**TASK TO CARRY OUT:** Please retype the line that contains "Open the Spec sidebar icon" and all lines that follow it to the end of the entries below, exactly as they stand, with nothing added.

**Stored data entries:**
--- START ---

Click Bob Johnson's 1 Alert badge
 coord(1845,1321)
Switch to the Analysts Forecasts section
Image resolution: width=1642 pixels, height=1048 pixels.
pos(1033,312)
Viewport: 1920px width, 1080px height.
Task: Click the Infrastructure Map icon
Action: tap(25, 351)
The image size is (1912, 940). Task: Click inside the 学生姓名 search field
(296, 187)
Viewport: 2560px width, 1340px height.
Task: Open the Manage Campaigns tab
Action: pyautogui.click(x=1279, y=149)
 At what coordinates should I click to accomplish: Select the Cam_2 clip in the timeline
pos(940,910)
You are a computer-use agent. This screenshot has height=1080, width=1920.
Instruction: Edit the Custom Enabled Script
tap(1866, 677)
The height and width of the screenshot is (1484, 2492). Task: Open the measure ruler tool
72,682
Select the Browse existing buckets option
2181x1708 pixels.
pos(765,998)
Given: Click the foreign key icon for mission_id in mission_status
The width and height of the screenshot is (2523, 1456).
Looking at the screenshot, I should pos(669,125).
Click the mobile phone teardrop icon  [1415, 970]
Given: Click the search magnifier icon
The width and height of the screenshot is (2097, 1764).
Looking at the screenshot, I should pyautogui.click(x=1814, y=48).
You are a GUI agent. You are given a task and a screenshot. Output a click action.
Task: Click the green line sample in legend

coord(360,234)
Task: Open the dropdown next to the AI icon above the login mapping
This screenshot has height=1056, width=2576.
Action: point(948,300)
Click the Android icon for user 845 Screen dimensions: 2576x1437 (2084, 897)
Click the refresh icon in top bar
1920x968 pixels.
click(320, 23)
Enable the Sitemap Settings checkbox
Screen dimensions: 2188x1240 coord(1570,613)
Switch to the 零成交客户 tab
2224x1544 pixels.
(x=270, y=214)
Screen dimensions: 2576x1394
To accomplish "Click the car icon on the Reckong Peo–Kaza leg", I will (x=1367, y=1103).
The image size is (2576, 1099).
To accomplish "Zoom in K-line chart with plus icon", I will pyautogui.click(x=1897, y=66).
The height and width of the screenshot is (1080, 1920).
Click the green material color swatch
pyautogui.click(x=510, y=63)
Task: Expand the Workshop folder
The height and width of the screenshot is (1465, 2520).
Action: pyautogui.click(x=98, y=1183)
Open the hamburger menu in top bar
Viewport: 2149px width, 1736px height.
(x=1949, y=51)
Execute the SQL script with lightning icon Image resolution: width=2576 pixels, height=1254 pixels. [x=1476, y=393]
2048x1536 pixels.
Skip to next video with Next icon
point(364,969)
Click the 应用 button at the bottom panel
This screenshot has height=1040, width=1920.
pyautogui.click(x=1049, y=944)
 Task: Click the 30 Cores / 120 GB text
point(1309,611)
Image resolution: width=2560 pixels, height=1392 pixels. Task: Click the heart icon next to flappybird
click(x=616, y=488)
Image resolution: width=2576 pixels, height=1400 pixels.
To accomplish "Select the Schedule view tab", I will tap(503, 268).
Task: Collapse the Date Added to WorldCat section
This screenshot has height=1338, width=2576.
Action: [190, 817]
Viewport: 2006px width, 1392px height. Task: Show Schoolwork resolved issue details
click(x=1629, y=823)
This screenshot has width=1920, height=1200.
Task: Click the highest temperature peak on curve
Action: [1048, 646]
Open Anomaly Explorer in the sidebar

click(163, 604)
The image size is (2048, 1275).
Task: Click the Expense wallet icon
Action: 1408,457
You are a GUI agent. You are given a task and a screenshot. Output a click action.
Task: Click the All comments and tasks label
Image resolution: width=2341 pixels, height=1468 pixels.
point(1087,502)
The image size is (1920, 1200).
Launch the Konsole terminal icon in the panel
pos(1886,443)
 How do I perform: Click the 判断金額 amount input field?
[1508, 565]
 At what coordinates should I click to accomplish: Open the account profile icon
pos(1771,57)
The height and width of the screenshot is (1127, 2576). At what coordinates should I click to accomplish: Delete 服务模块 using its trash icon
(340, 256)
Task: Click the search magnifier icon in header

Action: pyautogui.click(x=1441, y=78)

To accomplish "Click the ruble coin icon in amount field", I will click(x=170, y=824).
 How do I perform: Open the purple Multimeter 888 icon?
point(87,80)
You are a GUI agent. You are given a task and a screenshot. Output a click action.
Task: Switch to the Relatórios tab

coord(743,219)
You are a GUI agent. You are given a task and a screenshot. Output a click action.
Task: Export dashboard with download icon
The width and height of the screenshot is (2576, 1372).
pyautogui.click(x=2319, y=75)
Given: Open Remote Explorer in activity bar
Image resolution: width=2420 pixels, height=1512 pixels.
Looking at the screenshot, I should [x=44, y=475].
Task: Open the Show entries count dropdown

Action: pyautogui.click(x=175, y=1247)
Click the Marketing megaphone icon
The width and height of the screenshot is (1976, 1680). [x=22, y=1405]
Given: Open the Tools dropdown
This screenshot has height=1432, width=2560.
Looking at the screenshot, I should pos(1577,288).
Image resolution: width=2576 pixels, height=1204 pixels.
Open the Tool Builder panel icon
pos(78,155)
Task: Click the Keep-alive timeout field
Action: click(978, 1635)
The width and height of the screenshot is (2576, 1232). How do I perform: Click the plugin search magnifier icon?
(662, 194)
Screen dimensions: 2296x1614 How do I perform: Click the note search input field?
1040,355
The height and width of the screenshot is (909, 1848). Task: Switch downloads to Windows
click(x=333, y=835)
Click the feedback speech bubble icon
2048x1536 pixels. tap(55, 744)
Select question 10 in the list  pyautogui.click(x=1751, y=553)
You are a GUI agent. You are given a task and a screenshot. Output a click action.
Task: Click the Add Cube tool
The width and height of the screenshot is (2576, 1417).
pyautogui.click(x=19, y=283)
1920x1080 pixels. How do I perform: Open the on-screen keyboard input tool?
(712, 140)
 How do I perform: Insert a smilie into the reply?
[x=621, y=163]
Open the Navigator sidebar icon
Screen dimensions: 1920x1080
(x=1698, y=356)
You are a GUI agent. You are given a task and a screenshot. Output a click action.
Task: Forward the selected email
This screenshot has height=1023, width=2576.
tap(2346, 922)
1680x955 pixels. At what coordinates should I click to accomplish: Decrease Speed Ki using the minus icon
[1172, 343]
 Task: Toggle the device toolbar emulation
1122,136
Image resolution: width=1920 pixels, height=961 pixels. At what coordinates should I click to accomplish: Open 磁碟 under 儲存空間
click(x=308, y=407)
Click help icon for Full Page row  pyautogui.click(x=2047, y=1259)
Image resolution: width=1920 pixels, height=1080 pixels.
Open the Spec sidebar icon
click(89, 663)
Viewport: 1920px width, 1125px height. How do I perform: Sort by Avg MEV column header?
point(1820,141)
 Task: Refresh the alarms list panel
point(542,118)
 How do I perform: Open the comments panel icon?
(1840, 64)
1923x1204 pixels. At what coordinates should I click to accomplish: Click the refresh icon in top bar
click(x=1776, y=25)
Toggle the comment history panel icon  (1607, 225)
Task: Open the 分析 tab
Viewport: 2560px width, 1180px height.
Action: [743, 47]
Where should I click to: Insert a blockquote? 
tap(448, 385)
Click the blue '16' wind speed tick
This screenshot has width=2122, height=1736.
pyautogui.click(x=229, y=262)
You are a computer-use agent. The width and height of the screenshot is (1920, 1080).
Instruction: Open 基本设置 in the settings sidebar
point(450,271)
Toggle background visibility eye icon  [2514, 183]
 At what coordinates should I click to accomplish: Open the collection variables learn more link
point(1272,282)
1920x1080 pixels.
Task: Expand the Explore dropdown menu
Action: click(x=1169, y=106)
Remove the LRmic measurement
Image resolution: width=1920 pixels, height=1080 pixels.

--- END ---

**OUTPUT FOR THIS TASK:**
Open the Spec sidebar icon
click(89, 663)
Viewport: 1920px width, 1125px height. How do I perform: Sort by Avg MEV column header?
point(1820,141)
 Task: Refresh the alarms list panel
point(542,118)
 How do I perform: Open the comments panel icon?
(1840, 64)
1923x1204 pixels. At what coordinates should I click to accomplish: Click the refresh icon in top bar
click(x=1776, y=25)
Toggle the comment history panel icon  (1607, 225)
Task: Open the 分析 tab
Viewport: 2560px width, 1180px height.
Action: [743, 47]
Where should I click to: Insert a blockquote? 
tap(448, 385)
Click the blue '16' wind speed tick
This screenshot has width=2122, height=1736.
pyautogui.click(x=229, y=262)
You are a computer-use agent. The width and height of the screenshot is (1920, 1080).
Instruction: Open 基本设置 in the settings sidebar
point(450,271)
Toggle background visibility eye icon  [2514, 183]
 At what coordinates should I click to accomplish: Open the collection variables learn more link
point(1272,282)
1920x1080 pixels.
Task: Expand the Explore dropdown menu
Action: click(x=1169, y=106)
Remove the LRmic measurement
Image resolution: width=1920 pixels, height=1080 pixels.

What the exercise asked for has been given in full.